EXERCISE DESCRIPTION:
Among the lines of data below, reproduce only those from the one with "Instagram (198, 1355)" through the one with "[next-page-disabled] (764, 1359)", exactly as they stand, both ends included.

━━ INPUT DATA ━━

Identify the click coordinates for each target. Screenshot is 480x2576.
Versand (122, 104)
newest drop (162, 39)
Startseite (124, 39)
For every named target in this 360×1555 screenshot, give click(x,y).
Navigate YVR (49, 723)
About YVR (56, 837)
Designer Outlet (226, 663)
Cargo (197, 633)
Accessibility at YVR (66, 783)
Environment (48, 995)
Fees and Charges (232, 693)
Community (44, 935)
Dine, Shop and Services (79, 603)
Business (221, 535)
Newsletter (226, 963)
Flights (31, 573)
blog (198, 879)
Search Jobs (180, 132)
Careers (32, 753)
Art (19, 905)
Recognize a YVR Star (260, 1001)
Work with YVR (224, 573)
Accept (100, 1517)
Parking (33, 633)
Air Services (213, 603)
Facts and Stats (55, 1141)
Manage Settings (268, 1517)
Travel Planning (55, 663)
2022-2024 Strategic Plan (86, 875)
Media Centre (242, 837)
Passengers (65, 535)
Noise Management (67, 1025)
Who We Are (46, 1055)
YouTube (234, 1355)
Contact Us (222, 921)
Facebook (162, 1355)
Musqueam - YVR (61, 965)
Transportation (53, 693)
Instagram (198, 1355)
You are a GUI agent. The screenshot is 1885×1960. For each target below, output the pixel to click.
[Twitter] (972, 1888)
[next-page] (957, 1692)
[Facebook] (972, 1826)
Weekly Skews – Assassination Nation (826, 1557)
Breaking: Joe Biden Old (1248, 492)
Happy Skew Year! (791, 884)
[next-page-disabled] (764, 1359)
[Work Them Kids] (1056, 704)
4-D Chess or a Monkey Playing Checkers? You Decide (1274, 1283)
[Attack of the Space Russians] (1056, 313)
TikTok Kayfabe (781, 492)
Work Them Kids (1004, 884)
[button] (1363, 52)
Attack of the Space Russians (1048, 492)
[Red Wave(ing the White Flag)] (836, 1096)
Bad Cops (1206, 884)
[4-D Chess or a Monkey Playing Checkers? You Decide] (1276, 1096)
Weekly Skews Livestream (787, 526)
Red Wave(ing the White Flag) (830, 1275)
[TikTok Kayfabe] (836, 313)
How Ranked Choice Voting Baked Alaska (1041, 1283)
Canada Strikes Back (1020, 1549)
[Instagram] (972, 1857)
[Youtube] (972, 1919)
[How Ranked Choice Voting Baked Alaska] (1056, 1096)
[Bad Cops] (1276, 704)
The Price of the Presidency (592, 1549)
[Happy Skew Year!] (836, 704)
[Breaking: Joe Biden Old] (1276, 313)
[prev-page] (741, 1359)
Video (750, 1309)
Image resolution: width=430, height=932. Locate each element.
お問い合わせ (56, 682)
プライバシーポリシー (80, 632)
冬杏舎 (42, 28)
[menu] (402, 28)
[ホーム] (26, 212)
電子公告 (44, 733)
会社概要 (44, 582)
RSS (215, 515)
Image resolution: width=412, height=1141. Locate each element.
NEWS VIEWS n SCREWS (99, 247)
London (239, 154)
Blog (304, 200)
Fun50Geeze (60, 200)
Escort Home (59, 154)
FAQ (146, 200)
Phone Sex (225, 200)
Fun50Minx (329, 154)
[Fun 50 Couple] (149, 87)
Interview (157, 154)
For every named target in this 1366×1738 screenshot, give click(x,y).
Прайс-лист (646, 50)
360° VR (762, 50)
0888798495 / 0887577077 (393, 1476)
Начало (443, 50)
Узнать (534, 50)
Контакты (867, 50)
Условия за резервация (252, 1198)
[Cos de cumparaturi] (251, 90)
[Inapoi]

━━━

RESPONSE TO THIS TASK:
Instagram (198, 1355)
You are a GUI agent. The screenshot is 1885×1960. For each target below, output the pixel to click.
[Twitter] (972, 1888)
[next-page] (957, 1692)
[Facebook] (972, 1826)
Weekly Skews – Assassination Nation (826, 1557)
Breaking: Joe Biden Old (1248, 492)
Happy Skew Year! (791, 884)
[next-page-disabled] (764, 1359)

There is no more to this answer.